Do reconsider, Ba,—had I better stay away to-morrow? You cannot misunderstand me,—I only think of you—any man’s anger to me is Flush’s barking, without the respectability of motive,—but, once the door shut on me, if he took to biting you!– Think for us both! Is there any possibility of a suspicious sudden return because of the facilities of the day?– Or of the servant being desired to mention my visits—or to “deny you”, as unwell &c? All my soul revolts at the notion of a scene in your presence—my own tied tongue, and a system of patience I can well resolve upon, but not be sure of, as experience makes sure.

In other words he might tell Papa Barrett a thing or two. Browning does have a temper, we must admit, although one must wonder how he would stand up to Mr. Barrett's temper, in his own home. No, that would not be prudent. He might better stay away if he thinks he might not be able to control his temper. So, what does Miss Barrett say in response?

"Two precious letters to make amends for yesterday! & in return only just two or three words to say .. ‘yes, come.’ And I meant to have proposed to you something like what you suggest when you talk of the book & the note. If the ground is not clear at three, & Papa (above all) still in the house, you shall have a note, instead of admittance, .. & you will understand by the sign that it is wise for us not to meet. My hope & expectation are, however, that no obstacle will occur—that he will be in the city, & she at Fenton’s Hotel, engaged in some office of consolation beside her sister– I seriously exhorted her to remain there the rest of the day to wipe away the tears of the bride’s mother .. as an appendix to the breakfast:—oh, & seriously I thought she ought to stay,—as well as seriously wishing it. And thus, altogether, we shall probably have open ground where it is desirable. If not, the note!–
For the rest, dearest, do not exaggerate to yourself my report of what passed on saturday. It was an unpleasant impression, & that is all, .. & nothing, I believe, has been thought of it since. Once before, remember, your apparition made an unpleasant impression, which was perfectly transitory then as now. Now as then, do not suffer such things to vex you beyond their due import. There will be no coming back, no directions to servants, nothing of the sort– Only it would not do to deepen saturday’s impression with tomorrow’s—we must be prudent a little."

They were prudent. According to Browning's note on the envelope of this letter he stayed from 3pm to 4 1/4pm.

"And you see me, my prophet, sent to Sussex or Devonshire, in a flash of lightning? That is your presentiment, do you say? Well! Sussex is possible, Kent is not impossible– This house, .. vox populi clamat [the people cry out],—wants cleaning, painting, papering—the inhabitants thereof, too, cry aloud for fresh air. Nevertheless, summer after summer, there have been the same reasons for going, & nobody goes. We shall see–"

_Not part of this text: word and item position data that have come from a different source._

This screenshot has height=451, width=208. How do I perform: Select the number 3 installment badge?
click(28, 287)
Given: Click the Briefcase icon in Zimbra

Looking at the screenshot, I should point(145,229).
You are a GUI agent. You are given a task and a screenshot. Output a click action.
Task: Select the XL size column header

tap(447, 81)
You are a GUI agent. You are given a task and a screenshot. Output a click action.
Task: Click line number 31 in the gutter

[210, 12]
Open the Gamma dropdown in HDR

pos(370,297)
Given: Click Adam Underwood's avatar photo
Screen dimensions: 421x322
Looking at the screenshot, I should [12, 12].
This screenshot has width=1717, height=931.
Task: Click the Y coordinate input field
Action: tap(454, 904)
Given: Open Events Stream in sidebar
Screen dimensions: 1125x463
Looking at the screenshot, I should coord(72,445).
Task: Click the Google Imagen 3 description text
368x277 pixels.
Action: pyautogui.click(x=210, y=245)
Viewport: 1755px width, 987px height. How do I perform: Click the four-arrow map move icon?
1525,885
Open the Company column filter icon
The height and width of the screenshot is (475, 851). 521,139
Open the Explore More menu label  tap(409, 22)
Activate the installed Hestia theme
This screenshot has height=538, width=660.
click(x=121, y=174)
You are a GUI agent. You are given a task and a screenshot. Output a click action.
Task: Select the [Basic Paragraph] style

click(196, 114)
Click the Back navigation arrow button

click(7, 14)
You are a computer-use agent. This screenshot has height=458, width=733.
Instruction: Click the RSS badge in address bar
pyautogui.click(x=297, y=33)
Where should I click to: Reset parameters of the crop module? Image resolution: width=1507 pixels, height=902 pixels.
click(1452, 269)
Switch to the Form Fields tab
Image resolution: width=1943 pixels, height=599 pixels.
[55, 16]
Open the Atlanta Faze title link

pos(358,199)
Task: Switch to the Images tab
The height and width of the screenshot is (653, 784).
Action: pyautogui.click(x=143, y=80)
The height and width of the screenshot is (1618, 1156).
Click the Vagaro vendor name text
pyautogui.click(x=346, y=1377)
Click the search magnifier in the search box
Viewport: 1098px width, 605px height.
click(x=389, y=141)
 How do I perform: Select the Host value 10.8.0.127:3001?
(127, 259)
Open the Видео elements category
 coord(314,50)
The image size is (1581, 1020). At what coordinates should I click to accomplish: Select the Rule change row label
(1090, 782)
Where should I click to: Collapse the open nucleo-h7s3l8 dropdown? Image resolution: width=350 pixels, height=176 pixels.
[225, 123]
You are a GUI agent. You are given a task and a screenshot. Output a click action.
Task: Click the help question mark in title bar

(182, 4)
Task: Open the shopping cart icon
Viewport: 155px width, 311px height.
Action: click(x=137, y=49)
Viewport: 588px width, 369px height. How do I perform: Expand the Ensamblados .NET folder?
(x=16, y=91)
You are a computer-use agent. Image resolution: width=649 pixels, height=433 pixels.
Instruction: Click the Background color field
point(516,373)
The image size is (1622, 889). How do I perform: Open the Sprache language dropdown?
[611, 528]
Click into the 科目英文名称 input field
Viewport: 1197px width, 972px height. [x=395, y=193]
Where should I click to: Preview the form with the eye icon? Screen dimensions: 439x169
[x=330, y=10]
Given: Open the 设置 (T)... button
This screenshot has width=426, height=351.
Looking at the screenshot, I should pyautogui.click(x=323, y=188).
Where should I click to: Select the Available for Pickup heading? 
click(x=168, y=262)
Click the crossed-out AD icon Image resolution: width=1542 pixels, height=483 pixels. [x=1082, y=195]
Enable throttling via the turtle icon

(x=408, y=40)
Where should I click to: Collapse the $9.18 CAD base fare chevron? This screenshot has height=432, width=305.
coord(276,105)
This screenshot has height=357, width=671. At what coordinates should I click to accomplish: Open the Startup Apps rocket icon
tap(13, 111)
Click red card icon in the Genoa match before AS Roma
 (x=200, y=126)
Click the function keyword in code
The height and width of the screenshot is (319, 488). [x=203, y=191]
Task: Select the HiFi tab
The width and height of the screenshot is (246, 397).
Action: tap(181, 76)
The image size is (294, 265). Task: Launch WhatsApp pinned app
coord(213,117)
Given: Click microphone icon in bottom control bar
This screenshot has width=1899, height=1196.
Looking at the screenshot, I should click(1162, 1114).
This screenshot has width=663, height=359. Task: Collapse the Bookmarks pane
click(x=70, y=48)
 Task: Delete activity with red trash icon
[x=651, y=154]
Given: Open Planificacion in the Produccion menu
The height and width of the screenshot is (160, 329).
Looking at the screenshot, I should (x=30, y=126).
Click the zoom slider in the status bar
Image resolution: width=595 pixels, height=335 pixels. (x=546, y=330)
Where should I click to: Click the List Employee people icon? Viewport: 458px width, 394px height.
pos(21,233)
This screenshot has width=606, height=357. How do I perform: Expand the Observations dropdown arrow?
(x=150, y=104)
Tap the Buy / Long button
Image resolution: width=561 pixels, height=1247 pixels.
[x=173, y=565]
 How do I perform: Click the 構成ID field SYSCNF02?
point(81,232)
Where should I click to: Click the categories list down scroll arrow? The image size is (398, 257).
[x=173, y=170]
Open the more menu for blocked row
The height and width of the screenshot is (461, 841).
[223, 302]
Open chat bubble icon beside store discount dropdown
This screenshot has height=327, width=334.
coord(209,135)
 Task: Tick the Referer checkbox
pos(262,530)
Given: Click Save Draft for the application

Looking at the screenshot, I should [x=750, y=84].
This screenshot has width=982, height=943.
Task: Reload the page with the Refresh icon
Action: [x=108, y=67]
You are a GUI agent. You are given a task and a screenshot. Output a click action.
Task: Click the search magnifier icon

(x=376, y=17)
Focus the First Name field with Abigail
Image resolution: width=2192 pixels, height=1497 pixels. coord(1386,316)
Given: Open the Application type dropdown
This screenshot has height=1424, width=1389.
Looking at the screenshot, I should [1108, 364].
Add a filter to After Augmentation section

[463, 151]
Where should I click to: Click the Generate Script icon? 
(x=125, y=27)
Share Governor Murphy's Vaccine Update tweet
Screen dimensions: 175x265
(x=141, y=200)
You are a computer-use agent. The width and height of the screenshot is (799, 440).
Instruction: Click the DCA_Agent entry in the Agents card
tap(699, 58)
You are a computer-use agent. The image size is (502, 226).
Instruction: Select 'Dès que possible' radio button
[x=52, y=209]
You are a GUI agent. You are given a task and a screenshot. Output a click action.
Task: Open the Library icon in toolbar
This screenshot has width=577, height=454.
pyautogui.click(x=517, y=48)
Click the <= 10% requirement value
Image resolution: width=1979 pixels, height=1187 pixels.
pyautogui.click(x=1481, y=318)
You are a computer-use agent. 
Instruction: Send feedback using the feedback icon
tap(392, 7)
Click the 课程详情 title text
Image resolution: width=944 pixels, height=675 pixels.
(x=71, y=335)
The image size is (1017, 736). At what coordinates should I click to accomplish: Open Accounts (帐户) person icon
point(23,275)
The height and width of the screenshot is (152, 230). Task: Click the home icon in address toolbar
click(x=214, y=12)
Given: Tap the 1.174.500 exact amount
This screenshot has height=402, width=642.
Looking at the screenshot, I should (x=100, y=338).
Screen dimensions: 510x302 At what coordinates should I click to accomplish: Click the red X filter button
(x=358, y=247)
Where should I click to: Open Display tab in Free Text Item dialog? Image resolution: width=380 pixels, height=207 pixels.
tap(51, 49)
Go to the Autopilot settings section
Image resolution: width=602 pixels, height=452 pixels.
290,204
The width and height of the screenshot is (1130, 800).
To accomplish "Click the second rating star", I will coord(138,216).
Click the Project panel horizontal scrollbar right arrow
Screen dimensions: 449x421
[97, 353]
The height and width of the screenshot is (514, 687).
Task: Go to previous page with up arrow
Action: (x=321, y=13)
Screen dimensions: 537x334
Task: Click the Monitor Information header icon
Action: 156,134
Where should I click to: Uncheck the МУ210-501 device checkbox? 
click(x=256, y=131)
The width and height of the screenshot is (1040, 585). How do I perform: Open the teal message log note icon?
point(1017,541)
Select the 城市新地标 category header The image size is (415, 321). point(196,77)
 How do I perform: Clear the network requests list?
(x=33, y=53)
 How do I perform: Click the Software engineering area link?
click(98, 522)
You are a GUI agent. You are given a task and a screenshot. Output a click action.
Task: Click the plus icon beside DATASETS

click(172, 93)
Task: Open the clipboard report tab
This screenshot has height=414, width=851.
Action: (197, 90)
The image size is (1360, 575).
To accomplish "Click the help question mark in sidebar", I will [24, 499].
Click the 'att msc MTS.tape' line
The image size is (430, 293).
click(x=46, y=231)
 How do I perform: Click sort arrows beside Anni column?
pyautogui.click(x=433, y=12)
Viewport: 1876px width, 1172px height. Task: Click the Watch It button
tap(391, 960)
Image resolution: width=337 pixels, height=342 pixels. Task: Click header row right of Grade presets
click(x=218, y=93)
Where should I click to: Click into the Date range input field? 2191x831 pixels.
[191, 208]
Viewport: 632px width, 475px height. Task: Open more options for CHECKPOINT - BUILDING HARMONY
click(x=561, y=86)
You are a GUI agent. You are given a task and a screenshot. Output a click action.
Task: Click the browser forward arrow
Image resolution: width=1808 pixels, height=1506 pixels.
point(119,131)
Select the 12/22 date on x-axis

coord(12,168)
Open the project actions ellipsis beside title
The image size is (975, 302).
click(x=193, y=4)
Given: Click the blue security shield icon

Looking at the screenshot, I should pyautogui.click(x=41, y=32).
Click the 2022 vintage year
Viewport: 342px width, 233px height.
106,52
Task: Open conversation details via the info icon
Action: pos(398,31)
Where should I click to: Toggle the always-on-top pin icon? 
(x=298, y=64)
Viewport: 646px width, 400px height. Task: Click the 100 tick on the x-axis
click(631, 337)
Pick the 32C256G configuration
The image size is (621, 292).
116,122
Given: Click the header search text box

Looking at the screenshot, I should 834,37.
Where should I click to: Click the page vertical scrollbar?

She returns to the subject of his continued freedom when they marry:

"So, till tomorrow! Dear, dearest! you are always best—to justify the dearest, I suppose! I remember your having said before some of this .. which, never could I forget, having once heard. But think how Alfred the king divided his days—& how Solomon the king would tell you of “a time” for sitting with me. ‘Bid me .. not .. discourse’ however—we shall both know what is right presently—& I in the meanwhile perfectly do know that I could not consent to your shutting yourself up for my sake—no, indeed!
Shall I fail to you? Could I? Could it be needful for me to say “I will not fail”. Your own, I am."

She is batting .500 with this letter. She is certainly correct that she will allow him his freedom when they are married and that he will eventually claim it as her health begins to keep her in more and more. But she is wrong to doubt that the Barrett's will be leaving Wimpole Street to give it a good scrubbing. Browning was once again prescient about matters Barrett.